[Saved data entries]
◇ ◇ ◇ ◇ ◇ ◇ ◇

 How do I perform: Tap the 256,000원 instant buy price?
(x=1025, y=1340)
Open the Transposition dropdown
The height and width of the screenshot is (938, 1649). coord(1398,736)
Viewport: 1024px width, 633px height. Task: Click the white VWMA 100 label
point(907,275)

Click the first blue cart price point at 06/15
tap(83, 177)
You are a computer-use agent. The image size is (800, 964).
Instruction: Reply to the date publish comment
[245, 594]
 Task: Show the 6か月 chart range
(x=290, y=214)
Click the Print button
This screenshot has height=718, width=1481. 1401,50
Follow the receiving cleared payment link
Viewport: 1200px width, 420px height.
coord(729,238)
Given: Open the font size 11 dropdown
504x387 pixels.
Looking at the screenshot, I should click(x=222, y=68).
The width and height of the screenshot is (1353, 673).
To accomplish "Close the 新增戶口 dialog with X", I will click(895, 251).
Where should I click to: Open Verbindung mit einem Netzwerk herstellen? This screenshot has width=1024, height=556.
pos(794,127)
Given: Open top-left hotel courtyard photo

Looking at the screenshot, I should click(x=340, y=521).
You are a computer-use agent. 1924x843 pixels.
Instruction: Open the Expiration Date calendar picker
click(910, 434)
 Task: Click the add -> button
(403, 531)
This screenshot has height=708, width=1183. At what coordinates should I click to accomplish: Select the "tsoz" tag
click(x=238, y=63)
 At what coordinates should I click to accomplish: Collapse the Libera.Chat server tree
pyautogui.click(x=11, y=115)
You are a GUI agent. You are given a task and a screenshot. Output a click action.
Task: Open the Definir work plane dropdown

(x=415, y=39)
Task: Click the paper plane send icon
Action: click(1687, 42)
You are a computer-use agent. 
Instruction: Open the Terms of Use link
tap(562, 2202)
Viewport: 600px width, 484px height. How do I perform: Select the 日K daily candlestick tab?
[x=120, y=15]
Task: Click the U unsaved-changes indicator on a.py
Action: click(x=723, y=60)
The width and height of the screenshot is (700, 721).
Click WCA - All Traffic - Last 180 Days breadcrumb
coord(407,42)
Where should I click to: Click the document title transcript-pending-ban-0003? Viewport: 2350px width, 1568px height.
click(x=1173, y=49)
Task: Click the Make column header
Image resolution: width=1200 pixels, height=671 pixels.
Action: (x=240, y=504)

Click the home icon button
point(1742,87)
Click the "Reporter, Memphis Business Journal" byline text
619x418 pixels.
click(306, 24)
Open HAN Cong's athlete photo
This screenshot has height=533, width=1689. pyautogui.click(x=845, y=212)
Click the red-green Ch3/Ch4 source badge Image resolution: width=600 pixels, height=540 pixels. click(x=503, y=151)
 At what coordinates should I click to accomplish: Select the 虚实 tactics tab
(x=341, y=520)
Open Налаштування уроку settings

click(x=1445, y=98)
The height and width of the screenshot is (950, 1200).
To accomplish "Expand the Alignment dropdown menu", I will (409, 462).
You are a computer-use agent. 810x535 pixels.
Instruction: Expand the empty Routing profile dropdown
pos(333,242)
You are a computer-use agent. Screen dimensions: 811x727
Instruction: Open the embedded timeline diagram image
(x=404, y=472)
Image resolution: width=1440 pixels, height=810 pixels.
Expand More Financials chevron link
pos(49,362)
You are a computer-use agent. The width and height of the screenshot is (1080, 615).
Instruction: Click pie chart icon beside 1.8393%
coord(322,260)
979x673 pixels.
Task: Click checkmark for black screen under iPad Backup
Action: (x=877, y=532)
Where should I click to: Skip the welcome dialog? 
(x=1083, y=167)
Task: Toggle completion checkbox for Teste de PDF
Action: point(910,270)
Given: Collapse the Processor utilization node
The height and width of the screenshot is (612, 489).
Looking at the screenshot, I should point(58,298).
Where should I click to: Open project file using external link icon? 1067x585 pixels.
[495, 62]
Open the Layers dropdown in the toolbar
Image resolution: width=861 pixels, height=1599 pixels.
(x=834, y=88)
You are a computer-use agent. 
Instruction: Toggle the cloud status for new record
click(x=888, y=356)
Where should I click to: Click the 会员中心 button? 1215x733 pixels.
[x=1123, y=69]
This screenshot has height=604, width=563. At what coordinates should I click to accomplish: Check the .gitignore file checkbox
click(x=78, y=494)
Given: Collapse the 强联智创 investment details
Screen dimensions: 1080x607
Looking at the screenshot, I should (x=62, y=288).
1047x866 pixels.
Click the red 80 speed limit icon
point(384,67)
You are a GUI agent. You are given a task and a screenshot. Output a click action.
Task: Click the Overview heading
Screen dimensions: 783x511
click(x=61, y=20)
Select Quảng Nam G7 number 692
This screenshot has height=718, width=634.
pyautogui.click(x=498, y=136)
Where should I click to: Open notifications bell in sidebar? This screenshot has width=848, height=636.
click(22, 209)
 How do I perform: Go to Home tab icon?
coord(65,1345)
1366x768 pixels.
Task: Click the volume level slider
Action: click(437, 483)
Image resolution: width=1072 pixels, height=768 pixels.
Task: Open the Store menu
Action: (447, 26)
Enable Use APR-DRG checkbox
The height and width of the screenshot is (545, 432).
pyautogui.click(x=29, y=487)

◇ ◇ ◇ ◇ ◇ ◇ ◇

Task directions
For every line of the data above that contains "computer", copy that line.

Answer below
You are a computer-use agent. The image size is (800, 964).
You are a computer-use agent. 1924x843 pixels.
You are a computer-use agent. 
You are a computer-use agent. 810x535 pixels.
You are a computer-use agent. Screen dimensions: 811x727
You are a computer-use agent. The width and height of the screenshot is (1080, 615).
You are a computer-use agent. 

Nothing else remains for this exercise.